The standard free energies of formation (in $\text{kJ/mol}$) at $298 \text{ K}$ are $-237.2$, $-394.4$, and $-8.2$ for $\text{H}_2\text{O(l)}$, $\text{CO}_2\text{(g)}$, and pentane (g), respectively. The value of $E^\circ_{\text{cell}}$ for the pentane-oxygen fuel cell is:

The combustion reaction for the pentane-oxygen fuel cell is: $\text{C}_5\text{H}_{12}\text{(g)} + 8\text{O}_2\text{(g)} \rightarrow 5\text{CO}_2\text{(g)} + 6\text{H}_2\text{O(l)}$

First, calculate the standard Gibbs free energy change ($\Delta_r G^\circ$) for the reaction: $\Delta_r G^\circ = \sum \Delta_f G^\circ(\text{products}) - \sum \Delta_f G^\circ(\text{reactants})$ $\Delta_r G^\circ = [5 \times \Delta_f G^\circ(\text{CO}_2) + 6 \times \Delta_f G^\circ(\text{H}_2\text{O})] - [\Delta_f G^\circ(\text{C}_5\text{H}_{12}) + 8 \times \Delta_f G^\circ(\text{O}_2)]$ $\Delta_r G^\circ = [5(-394.4) + 6(-237.2)] - [-8.2 + 8(0)]$ $\Delta_r G^\circ = [-1972.0 - 1423.2] + 8.2$ $\Delta_r G^\circ = -3395.2 + 8.2 = -3387.0 \text{ kJ/mol} = -3387000 \text{ J/mol}$

Next, determine the number of moles of electrons transferred ($n$) in the balanced reaction. In $8\text{O}_2$, there are $16$ oxygen atoms going from an oxidation state of $0$ to $-2$. Thus, $n = 16 \times 2 = 32$ electrons. Alternatively, for carbon in $\text{C}_5\text{H}_{12}$, the average oxidation state is $-12/5$, and it changes to $+4$ in $\text{CO}_2$. Total change for $5$ carbon atoms $= 5 \times [4 - (-12/5)] = 5 \times (32/5) = 32$.

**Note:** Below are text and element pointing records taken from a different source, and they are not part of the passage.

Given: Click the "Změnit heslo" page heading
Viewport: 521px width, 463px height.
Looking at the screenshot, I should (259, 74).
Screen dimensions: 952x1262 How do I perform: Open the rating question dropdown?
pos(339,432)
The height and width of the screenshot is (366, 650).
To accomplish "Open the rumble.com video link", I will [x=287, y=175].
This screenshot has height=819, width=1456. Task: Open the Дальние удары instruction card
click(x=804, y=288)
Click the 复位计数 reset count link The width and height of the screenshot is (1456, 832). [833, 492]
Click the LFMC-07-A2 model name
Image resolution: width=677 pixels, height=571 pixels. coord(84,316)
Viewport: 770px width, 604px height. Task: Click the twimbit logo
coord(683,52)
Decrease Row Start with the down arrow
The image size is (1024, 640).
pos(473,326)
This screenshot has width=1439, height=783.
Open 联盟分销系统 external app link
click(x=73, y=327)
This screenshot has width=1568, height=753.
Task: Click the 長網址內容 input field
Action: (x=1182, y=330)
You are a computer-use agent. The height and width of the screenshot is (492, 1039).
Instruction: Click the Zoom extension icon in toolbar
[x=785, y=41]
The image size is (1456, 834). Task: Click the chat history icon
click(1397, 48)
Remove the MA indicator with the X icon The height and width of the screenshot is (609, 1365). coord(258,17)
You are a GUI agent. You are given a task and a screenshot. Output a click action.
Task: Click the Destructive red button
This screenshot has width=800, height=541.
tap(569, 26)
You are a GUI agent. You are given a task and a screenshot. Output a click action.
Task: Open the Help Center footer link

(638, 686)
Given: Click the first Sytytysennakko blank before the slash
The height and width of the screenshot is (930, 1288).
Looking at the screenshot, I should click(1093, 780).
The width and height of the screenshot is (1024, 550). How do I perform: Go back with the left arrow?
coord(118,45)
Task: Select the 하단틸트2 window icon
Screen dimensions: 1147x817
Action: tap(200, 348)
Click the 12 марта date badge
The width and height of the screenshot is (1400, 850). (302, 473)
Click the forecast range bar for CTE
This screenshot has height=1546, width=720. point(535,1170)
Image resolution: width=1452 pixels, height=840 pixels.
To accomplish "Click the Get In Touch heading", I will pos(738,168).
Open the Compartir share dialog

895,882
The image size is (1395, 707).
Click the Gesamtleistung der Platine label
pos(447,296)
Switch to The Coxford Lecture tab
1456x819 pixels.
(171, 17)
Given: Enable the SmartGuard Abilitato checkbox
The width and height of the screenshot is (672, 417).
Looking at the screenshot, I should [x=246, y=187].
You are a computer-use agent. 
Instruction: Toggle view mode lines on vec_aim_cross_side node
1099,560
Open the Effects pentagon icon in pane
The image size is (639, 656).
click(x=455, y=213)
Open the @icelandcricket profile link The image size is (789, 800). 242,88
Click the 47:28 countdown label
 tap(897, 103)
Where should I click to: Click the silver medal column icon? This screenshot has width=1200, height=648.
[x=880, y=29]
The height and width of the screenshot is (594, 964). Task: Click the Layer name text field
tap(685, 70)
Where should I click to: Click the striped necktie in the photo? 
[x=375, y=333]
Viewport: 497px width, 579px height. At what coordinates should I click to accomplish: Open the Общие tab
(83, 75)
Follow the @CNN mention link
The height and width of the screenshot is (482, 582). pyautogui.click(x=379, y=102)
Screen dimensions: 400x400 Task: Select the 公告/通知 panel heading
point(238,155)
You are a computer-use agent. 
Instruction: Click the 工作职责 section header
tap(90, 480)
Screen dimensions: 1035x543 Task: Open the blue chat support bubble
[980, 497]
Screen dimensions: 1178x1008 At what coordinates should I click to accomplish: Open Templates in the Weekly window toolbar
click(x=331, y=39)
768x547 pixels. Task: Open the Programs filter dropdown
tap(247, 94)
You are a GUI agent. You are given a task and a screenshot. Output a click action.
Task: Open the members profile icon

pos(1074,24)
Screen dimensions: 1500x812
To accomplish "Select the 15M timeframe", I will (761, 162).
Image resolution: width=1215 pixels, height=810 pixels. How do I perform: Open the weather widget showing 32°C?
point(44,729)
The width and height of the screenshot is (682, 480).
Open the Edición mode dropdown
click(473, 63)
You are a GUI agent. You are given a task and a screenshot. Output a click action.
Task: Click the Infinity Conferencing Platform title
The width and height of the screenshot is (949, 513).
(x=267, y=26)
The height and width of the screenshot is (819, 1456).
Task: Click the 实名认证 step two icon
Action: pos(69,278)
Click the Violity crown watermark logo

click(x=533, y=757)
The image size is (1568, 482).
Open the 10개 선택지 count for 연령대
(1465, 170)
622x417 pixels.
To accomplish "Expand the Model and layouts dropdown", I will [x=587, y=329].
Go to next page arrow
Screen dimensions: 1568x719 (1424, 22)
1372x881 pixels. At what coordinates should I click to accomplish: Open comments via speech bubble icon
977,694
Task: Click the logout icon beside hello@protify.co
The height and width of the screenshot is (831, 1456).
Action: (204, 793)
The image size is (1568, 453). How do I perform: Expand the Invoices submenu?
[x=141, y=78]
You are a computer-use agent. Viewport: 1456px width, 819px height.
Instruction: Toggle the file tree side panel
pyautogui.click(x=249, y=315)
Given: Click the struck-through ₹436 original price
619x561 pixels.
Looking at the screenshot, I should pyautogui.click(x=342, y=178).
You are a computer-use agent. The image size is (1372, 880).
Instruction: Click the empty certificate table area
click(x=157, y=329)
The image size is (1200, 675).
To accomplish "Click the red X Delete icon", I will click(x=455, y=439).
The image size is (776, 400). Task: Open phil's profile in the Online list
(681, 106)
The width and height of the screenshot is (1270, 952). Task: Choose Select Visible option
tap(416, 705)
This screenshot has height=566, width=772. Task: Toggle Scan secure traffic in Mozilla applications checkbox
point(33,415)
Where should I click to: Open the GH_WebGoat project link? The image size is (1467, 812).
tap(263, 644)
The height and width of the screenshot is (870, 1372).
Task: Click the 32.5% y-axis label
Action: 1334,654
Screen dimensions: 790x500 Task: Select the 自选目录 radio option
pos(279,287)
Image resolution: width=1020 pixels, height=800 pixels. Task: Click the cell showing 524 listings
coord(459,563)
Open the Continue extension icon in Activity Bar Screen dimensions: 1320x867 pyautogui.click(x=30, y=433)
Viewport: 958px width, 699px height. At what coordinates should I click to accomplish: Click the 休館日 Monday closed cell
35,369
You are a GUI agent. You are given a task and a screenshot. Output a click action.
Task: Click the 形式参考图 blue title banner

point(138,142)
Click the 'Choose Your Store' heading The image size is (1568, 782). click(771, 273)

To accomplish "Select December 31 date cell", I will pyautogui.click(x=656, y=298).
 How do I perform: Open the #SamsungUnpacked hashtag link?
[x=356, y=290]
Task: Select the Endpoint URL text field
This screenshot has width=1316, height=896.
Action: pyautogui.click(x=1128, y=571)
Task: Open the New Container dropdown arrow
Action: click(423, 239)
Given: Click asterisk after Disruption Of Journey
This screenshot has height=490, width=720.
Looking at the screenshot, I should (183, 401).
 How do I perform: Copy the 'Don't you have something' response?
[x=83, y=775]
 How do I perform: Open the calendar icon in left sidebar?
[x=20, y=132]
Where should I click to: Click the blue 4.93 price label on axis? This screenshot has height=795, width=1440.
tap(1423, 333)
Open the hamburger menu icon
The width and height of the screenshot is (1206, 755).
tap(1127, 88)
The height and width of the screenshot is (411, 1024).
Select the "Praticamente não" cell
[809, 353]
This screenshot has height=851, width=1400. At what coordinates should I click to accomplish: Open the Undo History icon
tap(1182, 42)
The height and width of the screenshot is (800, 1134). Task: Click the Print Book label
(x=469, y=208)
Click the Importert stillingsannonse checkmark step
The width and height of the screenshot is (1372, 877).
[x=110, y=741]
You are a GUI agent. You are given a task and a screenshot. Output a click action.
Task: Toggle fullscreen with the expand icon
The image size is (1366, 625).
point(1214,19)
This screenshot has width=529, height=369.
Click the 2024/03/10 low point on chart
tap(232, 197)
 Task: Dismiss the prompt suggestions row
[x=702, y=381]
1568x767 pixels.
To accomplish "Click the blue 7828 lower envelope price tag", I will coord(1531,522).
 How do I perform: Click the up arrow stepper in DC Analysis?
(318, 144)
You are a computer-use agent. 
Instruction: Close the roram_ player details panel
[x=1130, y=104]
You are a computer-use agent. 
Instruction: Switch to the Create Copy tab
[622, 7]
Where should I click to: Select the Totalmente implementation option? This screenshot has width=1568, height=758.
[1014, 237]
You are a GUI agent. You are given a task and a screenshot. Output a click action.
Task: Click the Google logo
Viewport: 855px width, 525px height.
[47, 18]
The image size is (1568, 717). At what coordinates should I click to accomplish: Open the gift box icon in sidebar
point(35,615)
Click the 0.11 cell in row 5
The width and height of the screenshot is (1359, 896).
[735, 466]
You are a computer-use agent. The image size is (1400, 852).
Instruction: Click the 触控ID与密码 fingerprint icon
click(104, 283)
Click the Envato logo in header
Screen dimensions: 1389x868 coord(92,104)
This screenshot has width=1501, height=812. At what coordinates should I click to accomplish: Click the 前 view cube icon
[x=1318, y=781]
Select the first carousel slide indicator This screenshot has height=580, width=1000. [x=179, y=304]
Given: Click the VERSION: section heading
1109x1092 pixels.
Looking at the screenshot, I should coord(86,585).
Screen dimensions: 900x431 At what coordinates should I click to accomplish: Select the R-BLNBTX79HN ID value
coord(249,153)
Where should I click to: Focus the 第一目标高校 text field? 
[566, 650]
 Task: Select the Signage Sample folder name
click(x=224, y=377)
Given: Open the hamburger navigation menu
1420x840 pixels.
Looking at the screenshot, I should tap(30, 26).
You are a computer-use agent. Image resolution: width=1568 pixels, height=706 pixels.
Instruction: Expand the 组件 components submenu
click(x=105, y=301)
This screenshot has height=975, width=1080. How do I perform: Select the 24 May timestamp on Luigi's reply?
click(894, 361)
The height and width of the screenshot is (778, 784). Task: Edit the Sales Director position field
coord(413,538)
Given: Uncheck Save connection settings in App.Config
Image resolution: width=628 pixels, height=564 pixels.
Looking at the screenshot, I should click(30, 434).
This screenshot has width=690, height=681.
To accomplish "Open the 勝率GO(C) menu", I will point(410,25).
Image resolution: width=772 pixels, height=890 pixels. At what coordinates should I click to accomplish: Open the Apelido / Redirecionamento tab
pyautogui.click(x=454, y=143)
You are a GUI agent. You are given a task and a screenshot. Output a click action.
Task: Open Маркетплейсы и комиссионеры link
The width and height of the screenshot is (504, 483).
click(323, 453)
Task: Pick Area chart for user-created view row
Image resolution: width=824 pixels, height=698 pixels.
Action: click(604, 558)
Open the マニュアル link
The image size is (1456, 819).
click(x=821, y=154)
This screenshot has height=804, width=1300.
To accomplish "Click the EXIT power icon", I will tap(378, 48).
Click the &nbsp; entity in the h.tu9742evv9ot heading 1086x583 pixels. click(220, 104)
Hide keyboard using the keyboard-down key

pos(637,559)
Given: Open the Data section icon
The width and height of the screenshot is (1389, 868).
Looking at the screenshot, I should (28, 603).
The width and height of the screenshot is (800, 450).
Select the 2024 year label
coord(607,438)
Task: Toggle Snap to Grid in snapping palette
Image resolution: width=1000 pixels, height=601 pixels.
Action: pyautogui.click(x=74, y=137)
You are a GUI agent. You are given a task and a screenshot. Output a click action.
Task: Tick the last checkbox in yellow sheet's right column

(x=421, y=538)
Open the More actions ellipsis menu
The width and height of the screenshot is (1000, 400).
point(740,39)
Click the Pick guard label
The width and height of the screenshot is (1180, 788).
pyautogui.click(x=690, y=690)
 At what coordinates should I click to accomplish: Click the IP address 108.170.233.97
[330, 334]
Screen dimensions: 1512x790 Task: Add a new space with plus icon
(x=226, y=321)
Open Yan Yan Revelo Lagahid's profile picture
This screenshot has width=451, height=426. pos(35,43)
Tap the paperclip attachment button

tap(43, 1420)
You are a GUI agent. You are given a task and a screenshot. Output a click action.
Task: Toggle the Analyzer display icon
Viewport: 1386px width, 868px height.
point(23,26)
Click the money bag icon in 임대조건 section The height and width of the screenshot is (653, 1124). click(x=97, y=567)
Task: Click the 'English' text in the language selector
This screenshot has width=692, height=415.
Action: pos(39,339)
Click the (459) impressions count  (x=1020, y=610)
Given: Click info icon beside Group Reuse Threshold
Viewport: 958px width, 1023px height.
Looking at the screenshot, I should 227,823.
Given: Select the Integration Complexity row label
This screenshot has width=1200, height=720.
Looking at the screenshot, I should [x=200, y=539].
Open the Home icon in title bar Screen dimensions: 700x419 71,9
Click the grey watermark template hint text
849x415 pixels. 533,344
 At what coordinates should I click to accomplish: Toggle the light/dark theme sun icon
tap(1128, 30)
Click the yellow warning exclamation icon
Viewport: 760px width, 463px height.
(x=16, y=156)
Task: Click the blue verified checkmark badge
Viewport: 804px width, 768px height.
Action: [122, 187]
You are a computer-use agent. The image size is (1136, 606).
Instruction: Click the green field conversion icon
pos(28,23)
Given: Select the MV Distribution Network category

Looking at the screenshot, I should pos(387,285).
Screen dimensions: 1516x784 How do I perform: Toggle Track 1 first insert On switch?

Using the relation between $\Delta G^\circ$ and $E^\circ_{\text{cell}}$: $\Delta_r G^\circ = -nFE^\circ_{\text{cell}}$ $-3387000 \text{ J/mol} = -32 \times 96500 \text{ C/mol} \times E^\circ_{\text{cell}}$ $E^\circ_{\text{cell}} = \frac{3387000}{32 \times 96500} = \frac{3387000}{3088000} \approx 1.0968 \text{ V}$.